**Task goal:**
Could you please retype all of the data below exactly?

(Collection entries)

= = = = = = =

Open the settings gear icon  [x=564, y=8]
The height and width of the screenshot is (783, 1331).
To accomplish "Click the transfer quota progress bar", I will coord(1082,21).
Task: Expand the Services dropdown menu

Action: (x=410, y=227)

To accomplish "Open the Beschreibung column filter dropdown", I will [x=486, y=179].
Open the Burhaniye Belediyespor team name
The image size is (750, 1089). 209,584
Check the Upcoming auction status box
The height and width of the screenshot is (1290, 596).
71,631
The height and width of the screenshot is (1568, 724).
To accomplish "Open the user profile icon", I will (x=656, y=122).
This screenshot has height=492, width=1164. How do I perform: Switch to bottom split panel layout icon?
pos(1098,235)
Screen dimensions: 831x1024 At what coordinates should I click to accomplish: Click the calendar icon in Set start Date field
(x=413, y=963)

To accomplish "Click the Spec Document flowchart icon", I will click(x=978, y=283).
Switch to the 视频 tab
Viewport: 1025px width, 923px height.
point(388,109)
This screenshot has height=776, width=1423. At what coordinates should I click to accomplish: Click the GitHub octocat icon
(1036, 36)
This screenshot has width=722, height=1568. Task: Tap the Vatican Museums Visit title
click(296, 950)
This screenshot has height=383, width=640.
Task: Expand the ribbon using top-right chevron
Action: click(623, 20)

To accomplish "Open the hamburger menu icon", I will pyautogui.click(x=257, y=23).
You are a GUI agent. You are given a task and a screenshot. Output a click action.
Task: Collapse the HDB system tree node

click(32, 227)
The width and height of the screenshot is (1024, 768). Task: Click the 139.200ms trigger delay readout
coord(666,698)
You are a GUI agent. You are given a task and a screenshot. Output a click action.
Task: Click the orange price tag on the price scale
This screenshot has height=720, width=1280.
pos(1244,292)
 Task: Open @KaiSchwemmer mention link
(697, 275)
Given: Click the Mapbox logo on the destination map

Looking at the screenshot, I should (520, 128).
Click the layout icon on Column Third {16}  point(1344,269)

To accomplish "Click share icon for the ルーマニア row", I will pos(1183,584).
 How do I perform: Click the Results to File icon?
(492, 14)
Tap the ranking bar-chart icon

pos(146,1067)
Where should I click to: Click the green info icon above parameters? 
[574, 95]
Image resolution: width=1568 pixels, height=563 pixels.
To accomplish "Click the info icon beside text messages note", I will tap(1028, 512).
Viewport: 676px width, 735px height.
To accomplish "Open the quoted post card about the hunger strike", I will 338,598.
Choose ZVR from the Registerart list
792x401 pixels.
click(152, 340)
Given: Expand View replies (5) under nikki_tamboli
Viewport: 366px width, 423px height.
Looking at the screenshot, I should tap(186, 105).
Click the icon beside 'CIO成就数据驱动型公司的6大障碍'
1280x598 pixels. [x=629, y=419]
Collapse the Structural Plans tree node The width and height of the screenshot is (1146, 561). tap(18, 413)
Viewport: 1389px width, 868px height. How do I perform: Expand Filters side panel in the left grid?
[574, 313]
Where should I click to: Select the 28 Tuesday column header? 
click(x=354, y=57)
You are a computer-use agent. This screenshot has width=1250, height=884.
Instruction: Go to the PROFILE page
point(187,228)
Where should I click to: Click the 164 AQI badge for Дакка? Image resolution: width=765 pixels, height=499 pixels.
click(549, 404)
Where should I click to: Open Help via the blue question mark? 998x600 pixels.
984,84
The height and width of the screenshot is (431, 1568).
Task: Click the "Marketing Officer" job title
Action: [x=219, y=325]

= = = = = = =

**Expected answer:**
Open the settings gear icon  [x=564, y=8]
The height and width of the screenshot is (783, 1331).
To accomplish "Click the transfer quota progress bar", I will coord(1082,21).
Task: Expand the Services dropdown menu

Action: (x=410, y=227)

To accomplish "Open the Beschreibung column filter dropdown", I will [x=486, y=179].
Open the Burhaniye Belediyespor team name
The image size is (750, 1089). 209,584
Check the Upcoming auction status box
The height and width of the screenshot is (1290, 596).
71,631
The height and width of the screenshot is (1568, 724).
To accomplish "Open the user profile icon", I will (x=656, y=122).
This screenshot has height=492, width=1164. How do I perform: Switch to bottom split panel layout icon?
pos(1098,235)
Screen dimensions: 831x1024 At what coordinates should I click to accomplish: Click the calendar icon in Set start Date field
(x=413, y=963)

To accomplish "Click the Spec Document flowchart icon", I will click(x=978, y=283).
Switch to the 视频 tab
Viewport: 1025px width, 923px height.
point(388,109)
This screenshot has height=776, width=1423. At what coordinates should I click to accomplish: Click the GitHub octocat icon
(1036, 36)
This screenshot has width=722, height=1568. Task: Tap the Vatican Museums Visit title
click(296, 950)
This screenshot has height=383, width=640.
Task: Expand the ribbon using top-right chevron
Action: click(623, 20)

To accomplish "Open the hamburger menu icon", I will pyautogui.click(x=257, y=23).
You are a GUI agent. You are given a task and a screenshot. Output a click action.
Task: Collapse the HDB system tree node

click(32, 227)
The width and height of the screenshot is (1024, 768). Task: Click the 139.200ms trigger delay readout
coord(666,698)
You are a GUI agent. You are given a task and a screenshot. Output a click action.
Task: Click the orange price tag on the price scale
This screenshot has height=720, width=1280.
pos(1244,292)
 Task: Open @KaiSchwemmer mention link
(697, 275)
Given: Click the Mapbox logo on the destination map

Looking at the screenshot, I should (520, 128).
Click the layout icon on Column Third {16}  point(1344,269)

To accomplish "Click share icon for the ルーマニア row", I will pos(1183,584).
 How do I perform: Click the Results to File icon?
(492, 14)
Tap the ranking bar-chart icon

pos(146,1067)
Where should I click to: Click the green info icon above parameters? 
[574, 95]
Image resolution: width=1568 pixels, height=563 pixels.
To accomplish "Click the info icon beside text messages note", I will tap(1028, 512).
Viewport: 676px width, 735px height.
To accomplish "Open the quoted post card about the hunger strike", I will 338,598.
Choose ZVR from the Registerart list
792x401 pixels.
click(152, 340)
Given: Expand View replies (5) under nikki_tamboli
Viewport: 366px width, 423px height.
Looking at the screenshot, I should tap(186, 105).
Click the icon beside 'CIO成就数据驱动型公司的6大障碍'
1280x598 pixels. [x=629, y=419]
Collapse the Structural Plans tree node The width and height of the screenshot is (1146, 561). tap(18, 413)
Viewport: 1389px width, 868px height. How do I perform: Expand Filters side panel in the left grid?
[574, 313]
Where should I click to: Select the 28 Tuesday column header? 
click(x=354, y=57)
You are a computer-use agent. This screenshot has width=1250, height=884.
Instruction: Go to the PROFILE page
point(187,228)
Where should I click to: Click the 164 AQI badge for Дакка? Image resolution: width=765 pixels, height=499 pixels.
click(549, 404)
Where should I click to: Open Help via the blue question mark? 998x600 pixels.
984,84
The height and width of the screenshot is (431, 1568).
Task: Click the "Marketing Officer" job title
Action: [x=219, y=325]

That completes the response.